[alsa-devel] Question about device recovery when under/over run error case

Wed Jan 20 04:19:32 CET 2016

Hi,

On Jan 20 2016 10:17, Kuninori Morimoto wrote:
>> Could I request you to explain about usage of this lock primitive in SoC
>> with a few cores (i.e. 2) when dts allows the driver to handle several
>> PCM substreams and userspace applications try to use the PCM substreams
>> almost the same time?
>> http://git.kernel.org/cgit/linux/kernel/git/tiwai/sound.git/tree/sound/soc/sh/rcar/core.c#n501
>
> Your concern is that my driver is using "trigger", and it will be called
> from several context.
> Indeed, one side might be locked if few substreams are used in same time,
> because it is using shared lock.

Background: current Linux kernel don't execute kernel preemption in 
interrupt contexts. For further information, please follow to 
CONFIG_PREEMPT_RT patchset project.
https://rt.wiki.kernel.org/

When using spin_lock_irqsave() in any context, processor core local is 
under:
  * kernel preemption disable
  * software IRQ disable
  * hardware IRQ disable

When the process context is in the critical section of the code, the 
other process contexts can spin over each core with the state.

In a processor with a few cores, which cores can handle _any_ hardware 
interrupts? It may be quite a short time in your case but...
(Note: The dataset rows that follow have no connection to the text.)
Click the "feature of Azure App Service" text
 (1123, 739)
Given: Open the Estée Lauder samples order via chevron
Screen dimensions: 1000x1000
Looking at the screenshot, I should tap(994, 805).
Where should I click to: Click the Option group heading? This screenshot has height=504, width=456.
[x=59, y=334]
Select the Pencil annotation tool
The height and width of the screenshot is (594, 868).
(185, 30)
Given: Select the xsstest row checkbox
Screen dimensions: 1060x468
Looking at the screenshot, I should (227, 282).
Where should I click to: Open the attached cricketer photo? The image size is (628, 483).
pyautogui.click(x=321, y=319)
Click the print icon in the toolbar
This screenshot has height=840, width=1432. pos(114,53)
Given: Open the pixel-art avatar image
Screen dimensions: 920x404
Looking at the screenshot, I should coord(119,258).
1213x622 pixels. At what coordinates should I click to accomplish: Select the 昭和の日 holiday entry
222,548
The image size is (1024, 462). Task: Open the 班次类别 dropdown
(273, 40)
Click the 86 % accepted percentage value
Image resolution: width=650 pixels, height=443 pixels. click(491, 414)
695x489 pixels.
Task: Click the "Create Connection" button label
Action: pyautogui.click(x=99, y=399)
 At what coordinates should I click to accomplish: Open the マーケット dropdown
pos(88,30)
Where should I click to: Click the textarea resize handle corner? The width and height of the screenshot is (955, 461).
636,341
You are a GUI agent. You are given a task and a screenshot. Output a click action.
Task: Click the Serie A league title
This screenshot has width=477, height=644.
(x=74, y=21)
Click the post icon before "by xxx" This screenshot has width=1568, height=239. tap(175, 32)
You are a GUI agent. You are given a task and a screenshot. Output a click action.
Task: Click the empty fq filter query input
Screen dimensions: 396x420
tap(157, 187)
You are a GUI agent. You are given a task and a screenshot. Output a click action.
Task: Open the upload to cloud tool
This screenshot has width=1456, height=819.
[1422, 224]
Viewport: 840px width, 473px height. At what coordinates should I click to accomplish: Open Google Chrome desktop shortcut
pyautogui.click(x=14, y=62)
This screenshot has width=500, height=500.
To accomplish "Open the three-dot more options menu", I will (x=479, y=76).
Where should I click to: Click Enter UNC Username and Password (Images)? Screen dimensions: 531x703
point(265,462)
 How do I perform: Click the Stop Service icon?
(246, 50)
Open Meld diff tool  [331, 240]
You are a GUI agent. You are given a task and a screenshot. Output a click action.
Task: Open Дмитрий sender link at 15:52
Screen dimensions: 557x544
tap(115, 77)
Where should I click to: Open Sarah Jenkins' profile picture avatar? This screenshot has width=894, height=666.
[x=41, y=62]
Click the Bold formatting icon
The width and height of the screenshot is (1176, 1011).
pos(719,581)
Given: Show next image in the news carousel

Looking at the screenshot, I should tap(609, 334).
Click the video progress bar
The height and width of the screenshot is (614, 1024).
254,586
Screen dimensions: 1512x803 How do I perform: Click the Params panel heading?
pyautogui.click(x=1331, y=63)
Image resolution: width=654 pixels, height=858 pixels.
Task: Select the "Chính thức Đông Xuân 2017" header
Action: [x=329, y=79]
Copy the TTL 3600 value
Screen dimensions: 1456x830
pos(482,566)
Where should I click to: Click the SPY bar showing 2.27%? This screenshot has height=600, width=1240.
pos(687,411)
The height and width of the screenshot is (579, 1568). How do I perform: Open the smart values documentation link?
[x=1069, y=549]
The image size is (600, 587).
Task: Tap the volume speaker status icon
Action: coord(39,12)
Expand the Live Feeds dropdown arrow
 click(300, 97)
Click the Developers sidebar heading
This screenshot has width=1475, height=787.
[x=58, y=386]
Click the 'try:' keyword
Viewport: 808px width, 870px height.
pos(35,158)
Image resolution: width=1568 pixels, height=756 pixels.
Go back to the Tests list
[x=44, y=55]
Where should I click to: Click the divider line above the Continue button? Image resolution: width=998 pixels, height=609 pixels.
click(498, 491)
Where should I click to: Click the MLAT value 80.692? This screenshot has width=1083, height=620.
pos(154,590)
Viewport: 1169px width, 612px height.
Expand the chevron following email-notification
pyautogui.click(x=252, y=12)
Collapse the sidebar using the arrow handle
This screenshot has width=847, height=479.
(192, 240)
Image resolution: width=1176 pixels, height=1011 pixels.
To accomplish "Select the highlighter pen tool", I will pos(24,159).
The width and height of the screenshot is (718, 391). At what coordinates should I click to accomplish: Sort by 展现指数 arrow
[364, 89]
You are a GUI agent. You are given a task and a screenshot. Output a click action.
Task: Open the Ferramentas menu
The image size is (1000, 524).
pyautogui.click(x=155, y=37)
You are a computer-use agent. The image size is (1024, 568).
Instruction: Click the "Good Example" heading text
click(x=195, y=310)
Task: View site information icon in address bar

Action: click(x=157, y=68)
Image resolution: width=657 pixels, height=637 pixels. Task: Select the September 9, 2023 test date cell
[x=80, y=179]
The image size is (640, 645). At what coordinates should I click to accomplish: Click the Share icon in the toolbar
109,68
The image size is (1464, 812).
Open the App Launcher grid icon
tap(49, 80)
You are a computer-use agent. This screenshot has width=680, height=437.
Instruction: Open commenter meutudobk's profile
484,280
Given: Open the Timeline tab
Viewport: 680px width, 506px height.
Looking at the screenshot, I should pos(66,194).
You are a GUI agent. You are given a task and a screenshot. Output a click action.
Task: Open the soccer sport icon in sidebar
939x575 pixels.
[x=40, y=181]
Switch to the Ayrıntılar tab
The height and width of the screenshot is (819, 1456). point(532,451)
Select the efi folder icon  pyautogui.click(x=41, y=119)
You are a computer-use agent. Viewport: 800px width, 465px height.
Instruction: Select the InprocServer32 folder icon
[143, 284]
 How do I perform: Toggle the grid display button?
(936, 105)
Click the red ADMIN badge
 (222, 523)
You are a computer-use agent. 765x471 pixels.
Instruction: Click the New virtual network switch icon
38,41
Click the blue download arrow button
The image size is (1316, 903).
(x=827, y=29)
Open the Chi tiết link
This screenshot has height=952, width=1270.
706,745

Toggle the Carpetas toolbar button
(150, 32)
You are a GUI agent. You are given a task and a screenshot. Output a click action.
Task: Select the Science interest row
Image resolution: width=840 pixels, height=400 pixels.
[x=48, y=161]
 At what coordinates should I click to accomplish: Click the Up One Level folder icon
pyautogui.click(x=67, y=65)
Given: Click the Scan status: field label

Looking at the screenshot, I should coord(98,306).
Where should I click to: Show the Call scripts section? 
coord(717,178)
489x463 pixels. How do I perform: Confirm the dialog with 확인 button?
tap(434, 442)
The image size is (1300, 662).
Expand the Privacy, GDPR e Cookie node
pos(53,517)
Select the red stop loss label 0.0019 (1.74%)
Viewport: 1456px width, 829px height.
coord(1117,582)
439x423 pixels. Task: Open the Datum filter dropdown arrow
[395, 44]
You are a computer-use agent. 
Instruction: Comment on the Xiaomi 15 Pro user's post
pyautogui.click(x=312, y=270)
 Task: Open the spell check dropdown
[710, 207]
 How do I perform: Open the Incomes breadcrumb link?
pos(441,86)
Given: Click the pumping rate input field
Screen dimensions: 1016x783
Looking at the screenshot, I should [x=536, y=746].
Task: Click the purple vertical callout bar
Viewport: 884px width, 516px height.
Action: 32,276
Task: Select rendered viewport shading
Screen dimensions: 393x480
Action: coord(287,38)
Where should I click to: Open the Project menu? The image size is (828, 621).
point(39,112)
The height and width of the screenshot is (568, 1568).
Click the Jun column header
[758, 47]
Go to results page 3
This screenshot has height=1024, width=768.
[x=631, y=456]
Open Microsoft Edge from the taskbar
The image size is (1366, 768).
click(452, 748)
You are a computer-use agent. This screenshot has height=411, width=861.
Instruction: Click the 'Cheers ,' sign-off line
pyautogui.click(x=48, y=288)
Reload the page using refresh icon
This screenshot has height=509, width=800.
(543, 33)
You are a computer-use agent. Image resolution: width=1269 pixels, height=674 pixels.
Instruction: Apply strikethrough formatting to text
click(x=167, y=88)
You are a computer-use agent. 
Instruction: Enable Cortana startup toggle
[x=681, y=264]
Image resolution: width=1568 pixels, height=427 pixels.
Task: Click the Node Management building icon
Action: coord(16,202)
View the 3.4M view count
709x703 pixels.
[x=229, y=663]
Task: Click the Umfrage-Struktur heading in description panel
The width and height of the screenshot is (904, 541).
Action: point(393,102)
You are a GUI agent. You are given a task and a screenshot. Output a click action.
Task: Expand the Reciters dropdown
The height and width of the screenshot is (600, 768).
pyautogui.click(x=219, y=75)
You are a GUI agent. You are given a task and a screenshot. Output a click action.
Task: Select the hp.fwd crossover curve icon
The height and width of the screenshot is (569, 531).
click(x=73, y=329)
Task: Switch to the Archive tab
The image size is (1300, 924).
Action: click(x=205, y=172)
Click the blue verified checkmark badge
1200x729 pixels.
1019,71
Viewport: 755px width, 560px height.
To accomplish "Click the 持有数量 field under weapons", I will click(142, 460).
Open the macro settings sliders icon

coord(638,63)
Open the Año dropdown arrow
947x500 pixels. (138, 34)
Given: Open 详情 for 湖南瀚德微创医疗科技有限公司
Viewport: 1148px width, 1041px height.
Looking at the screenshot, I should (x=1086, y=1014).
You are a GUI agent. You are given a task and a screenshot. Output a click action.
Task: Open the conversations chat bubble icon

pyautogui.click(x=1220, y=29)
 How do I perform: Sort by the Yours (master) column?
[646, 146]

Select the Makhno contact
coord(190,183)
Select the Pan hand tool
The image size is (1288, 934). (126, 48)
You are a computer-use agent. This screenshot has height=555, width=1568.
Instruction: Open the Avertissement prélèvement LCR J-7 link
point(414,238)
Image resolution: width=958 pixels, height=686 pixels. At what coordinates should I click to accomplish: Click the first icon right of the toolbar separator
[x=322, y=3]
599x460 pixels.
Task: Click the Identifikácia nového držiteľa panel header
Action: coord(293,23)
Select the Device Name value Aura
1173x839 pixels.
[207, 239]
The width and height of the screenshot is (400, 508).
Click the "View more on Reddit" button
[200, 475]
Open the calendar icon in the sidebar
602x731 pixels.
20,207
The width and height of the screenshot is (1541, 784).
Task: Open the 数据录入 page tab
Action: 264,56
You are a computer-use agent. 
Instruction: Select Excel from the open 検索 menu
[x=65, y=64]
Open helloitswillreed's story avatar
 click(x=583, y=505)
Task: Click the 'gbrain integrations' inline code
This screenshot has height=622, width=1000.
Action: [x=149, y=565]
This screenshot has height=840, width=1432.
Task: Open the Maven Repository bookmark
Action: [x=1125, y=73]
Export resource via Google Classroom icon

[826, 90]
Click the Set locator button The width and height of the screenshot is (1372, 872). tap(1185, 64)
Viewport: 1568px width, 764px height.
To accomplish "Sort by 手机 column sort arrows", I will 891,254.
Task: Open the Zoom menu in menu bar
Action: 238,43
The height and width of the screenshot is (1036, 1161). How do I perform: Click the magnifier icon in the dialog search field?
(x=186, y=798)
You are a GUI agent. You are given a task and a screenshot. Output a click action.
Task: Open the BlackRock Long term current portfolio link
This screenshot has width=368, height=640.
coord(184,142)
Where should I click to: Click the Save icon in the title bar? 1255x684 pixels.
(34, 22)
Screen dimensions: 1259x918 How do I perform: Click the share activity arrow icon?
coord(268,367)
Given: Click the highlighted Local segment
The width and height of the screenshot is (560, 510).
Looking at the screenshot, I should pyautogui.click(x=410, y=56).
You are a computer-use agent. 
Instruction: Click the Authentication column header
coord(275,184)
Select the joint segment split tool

Althogh I don't know exactly how your SoC controls hardware interrupts, 
I'm concern about this situation based on my understanding of typical 
embedded platform. If I misunderstand anything, please inform it to me 
to update my knowledgement.

> But, I think I need to use it since it is using shared register.
> And, I'm confusing that what is the problem in this case ?
> Do you mean I shoudn't use "trigger" ?

I don't exactly know about for which purpose the SoC is used and what 
constitution the SoC actually have. Here, I suggest a possible 
scenarioin of your future:

The snd-rcar-soc gets more 'struct rsnd_mod' to use IPs in the SoC and 
some operations are executed the .trigger(). The .trigger() takes a bit 
long. During the time, the local CPU cannot handle any hardware 
interrupts. In this situation, the other process context enters the 
critical section by userspace applications. These contexts spin over 
cores, and all of cores cannot handle hardware interrupts. As a result, 
no hardware interrupts cannot be handled. This causes a response latency 
of the system in a certain situation which is hard to be identified.

Well, I think it better to do it in 'struct snd_pcm_ops.prepare()' 
callback, because it runs in process contexts and any lock primitives 
with interrupts-enabled state are available (i.e. mutex). It's better 
for cheap embedded platforms.

Takashi Sakamoto